Italy has had recent successes in retrieving antiquities looted from archaeological sites. But what about about other source countries?

I have been re-watching Network: The Illicit Trade of Antiquities (DVD) that has Greece as a focus. One of the cases dates back to May 1998 when the Greek authorities intervened in the suspected purchase of a large classical bronze figure of a youth ("Police in Germany seize cache of Greek antiquities", AP, May 30, 1998). A police raid intercepted the statue in a crate (apparently labelled "USA") at Saarlouis and arrested a man, Michail Kotsaridis, a Greek national who lived in Saarbrücken, Germany.

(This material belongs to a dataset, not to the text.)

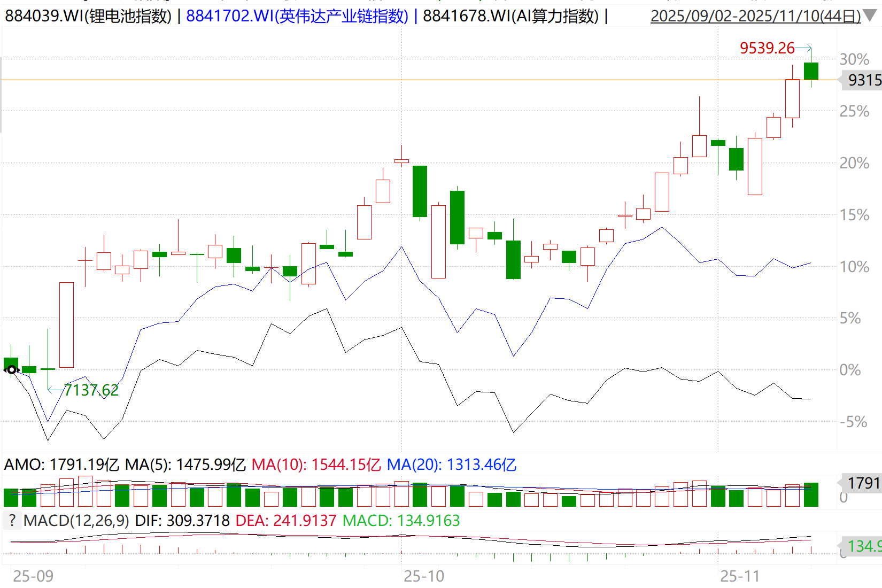This screenshot has width=882, height=588.
Task: Click the 25-10 time axis label
Action: point(423,576)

It appears that Marion True of the J. Paul Getty Museum had been negotiating with Christoph F. Leon of Switzerland for the statue. Remember that 1998 is after the the revised acquisition policy of the J. Paul Getty Museum (see my earlier comments). Leon supplied at least one Athenian calyx-krater that has been returned to Italy (formerly inv. 88.AE.66) and a gold funerary wreath that was returned to Greece (formerly inv. 93.AM.30). (Leon also supplied the "tomb-group" of Apulian pottery now in Berlin.)

A police statement said :
The 1.5-meter bronze statue, covered with barnacles and salt, is missing its arms but otherwise intact. Police said they believe it was found underwater near the western Greek port of Preveza.
Images clearly show that the piece had clearly been underwater. Giorgos Tzallas of the Greek police force, claimed in the Network interview that the statue was due to be sold to either the J. Paul Getty Museum for $6-7 million or a Japanese collector for $6 million. Apparently Leon was due to receive $1 million for acting as the middle man. There is no suggestion that Marion True was going to buy the piece once she had seen it.

The statue was not alone:
Also seized were 311 coins, 103 bronze objects and 39 clay animal figurines, all believed to be from the classical Greek period.
Kotsaridis was imprisoned for 15 years but no action was taken against any further parties.

The statue has been on display in the National Museum in Athens. But what was its context? Was it from a late classical shipwreck? In other words, was the wreck contemporary with the statue (like the bronze head of a "philosopher" from the Porticello shipwreck)? Or was the wreck of the Roman period reflecting the removal of "works of art" to Italy? Or had it been jettisoned (as the Riace bronzes seem to have been). We just do not know. The information has been lost.

The "Preveza" athlete reminds us of a world of intermediaries acting between the looters and collecting institutions.

Image
© David Gill


2 comments:

advocatus diaboli said...

In Greece we call the statue The teenager of Saarbrucken because police got it at that german city

David Gill said...

Would "The Saarlouis Youth" be more accurate?